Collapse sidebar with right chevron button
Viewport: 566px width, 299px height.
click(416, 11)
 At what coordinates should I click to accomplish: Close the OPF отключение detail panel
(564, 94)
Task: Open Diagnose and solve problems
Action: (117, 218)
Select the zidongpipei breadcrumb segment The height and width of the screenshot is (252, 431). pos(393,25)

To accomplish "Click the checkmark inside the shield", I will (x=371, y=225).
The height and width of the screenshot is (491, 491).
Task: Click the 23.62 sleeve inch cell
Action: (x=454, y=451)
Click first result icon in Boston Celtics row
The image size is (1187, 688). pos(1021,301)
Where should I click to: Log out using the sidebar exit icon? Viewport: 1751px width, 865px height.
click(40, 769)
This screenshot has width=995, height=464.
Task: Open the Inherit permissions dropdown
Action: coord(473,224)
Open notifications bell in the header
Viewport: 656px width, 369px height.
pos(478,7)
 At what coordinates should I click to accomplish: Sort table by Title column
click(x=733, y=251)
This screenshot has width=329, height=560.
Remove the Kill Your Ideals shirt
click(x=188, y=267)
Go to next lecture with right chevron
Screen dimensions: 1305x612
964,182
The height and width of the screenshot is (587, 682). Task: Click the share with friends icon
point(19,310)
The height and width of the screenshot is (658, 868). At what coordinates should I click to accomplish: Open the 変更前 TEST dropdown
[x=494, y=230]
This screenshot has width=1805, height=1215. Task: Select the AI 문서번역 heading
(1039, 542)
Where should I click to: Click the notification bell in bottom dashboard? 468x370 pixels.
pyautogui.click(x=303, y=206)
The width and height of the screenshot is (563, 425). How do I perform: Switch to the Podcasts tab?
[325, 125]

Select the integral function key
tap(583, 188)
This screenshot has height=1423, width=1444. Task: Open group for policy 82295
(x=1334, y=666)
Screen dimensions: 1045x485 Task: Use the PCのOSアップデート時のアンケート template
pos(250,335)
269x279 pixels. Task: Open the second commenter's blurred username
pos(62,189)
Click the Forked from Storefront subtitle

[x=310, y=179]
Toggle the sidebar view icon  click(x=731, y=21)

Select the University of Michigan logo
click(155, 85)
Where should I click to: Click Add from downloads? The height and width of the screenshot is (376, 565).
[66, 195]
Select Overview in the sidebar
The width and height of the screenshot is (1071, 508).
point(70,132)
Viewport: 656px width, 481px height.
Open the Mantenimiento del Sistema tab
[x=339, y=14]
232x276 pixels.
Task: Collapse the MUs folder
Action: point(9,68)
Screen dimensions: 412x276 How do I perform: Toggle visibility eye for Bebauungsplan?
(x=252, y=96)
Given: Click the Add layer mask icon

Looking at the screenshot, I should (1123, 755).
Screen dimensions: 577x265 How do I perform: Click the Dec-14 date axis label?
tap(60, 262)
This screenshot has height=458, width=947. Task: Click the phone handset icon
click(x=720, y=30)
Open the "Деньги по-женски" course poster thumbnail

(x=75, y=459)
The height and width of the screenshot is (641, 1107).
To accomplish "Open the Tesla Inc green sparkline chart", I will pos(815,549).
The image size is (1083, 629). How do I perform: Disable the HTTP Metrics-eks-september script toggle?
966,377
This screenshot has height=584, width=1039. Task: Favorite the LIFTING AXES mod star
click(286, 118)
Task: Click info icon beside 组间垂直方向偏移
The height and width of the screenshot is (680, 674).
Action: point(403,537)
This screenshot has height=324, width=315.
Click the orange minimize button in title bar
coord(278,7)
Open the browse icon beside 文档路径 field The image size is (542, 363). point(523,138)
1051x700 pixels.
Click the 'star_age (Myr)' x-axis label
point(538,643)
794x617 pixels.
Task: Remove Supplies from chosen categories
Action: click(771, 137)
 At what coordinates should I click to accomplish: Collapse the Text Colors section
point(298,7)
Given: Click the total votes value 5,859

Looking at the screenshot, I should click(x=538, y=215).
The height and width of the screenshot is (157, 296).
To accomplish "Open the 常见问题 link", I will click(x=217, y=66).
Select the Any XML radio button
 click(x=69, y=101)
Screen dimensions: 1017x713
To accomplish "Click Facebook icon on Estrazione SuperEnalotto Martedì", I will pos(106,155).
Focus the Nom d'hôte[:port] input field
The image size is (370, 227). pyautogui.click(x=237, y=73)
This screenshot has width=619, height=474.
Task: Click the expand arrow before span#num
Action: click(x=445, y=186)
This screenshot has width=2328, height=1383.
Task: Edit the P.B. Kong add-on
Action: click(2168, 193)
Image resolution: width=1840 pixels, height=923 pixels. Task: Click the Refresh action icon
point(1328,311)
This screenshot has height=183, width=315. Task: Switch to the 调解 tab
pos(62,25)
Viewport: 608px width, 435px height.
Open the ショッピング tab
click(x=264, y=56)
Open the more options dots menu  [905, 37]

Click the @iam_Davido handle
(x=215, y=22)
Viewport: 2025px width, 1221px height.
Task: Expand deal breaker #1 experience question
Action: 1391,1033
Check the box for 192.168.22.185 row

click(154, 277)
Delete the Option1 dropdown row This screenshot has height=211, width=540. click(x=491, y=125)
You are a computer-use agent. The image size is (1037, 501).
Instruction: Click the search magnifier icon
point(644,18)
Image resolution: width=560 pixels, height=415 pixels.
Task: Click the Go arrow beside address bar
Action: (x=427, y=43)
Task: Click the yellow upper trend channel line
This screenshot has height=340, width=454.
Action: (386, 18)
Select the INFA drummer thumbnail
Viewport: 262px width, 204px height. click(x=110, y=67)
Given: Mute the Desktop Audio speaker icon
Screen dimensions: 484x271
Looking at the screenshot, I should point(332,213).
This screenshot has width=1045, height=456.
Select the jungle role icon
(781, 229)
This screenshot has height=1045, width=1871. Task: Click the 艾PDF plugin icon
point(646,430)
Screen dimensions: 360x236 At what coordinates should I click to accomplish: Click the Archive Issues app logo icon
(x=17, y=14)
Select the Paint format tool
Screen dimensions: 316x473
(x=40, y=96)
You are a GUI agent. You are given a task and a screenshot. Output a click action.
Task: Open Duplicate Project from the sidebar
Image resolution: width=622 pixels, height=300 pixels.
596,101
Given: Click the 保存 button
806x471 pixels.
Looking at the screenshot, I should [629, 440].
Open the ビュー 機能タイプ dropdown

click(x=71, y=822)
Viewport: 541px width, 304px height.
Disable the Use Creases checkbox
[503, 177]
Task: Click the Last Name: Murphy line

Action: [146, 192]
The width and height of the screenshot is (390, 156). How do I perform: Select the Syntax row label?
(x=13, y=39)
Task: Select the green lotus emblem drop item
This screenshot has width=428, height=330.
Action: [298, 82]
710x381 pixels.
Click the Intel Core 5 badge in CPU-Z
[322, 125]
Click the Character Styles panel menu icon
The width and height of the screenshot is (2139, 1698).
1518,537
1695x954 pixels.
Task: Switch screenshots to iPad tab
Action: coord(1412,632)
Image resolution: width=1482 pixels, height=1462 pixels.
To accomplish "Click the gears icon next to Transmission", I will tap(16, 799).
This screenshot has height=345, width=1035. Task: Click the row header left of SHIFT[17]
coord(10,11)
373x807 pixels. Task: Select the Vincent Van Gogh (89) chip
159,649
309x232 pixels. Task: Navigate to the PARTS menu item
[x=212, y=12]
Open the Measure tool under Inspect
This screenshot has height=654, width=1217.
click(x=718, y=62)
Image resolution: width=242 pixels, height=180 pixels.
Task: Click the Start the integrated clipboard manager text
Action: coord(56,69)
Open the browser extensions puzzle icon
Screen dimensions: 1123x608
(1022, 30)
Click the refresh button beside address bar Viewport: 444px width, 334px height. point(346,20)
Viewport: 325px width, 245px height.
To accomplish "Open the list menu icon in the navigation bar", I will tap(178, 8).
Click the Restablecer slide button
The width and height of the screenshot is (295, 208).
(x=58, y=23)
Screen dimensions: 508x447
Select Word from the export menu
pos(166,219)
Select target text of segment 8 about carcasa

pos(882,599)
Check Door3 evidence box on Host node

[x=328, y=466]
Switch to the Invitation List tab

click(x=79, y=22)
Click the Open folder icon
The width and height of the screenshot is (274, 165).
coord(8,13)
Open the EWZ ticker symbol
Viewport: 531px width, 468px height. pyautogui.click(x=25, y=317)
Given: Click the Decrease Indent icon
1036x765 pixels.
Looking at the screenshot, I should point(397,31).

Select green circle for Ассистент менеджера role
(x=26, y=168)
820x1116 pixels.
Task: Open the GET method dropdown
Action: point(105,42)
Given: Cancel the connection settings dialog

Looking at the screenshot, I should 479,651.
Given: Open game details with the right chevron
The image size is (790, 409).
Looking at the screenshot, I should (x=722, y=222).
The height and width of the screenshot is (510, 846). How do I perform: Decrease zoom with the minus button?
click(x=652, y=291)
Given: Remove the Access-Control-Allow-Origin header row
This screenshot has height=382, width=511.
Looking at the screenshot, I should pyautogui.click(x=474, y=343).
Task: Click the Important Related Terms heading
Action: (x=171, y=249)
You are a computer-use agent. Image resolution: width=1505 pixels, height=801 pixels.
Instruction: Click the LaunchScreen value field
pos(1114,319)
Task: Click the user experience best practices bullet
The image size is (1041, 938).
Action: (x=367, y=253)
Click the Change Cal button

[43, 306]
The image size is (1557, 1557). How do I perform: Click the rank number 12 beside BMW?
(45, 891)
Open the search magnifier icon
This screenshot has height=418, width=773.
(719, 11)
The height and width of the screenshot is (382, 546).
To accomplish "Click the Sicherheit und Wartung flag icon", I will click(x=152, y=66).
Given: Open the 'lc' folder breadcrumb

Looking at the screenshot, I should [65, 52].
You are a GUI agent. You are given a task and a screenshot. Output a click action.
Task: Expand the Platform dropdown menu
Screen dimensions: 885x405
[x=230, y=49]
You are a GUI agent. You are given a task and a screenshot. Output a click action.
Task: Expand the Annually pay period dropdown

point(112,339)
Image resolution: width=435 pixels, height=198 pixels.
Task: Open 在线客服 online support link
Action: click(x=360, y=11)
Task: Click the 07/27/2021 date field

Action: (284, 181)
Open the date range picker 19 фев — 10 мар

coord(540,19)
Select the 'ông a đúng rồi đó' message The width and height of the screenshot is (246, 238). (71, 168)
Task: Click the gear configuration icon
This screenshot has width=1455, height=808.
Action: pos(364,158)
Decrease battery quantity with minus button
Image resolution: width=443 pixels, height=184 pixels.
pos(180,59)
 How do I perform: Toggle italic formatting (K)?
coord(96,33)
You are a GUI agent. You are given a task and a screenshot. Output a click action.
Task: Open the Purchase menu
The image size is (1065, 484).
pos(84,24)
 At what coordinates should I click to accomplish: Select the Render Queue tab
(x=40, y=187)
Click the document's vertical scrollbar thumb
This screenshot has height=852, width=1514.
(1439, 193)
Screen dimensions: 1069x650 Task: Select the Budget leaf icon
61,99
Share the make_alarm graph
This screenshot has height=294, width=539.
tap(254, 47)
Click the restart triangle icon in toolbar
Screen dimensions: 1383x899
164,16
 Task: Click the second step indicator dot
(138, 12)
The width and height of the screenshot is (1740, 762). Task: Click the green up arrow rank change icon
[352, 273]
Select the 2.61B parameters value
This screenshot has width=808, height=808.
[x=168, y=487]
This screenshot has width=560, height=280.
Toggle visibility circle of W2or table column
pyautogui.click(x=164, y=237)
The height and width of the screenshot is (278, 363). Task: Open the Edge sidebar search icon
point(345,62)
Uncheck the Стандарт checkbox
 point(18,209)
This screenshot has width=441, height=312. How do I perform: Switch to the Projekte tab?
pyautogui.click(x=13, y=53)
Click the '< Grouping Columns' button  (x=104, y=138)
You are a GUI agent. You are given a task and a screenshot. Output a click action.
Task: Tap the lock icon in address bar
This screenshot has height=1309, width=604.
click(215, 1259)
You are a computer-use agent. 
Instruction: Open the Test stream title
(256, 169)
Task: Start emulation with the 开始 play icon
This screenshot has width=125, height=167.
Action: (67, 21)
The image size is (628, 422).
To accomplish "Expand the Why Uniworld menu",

━━━━━━━━━━━━━━━━━━━━━━━━━━━━━━

▶ _Task details_: Reproduce the entries above word for word, starting with the line that contains "At what coordinates should I click to accomplish: Close" and stopping after the line that contains "The image size is (1187, 688). pos(1021,301)".

▶ _Solution below_:
 At what coordinates should I click to accomplish: Close the OPF отключение detail panel
(564, 94)
Task: Open Diagnose and solve problems
Action: (117, 218)
Select the zidongpipei breadcrumb segment The height and width of the screenshot is (252, 431). pos(393,25)

To accomplish "Click the checkmark inside the shield", I will (x=371, y=225).
The height and width of the screenshot is (491, 491).
Task: Click the 23.62 sleeve inch cell
Action: (x=454, y=451)
Click first result icon in Boston Celtics row
The image size is (1187, 688). pos(1021,301)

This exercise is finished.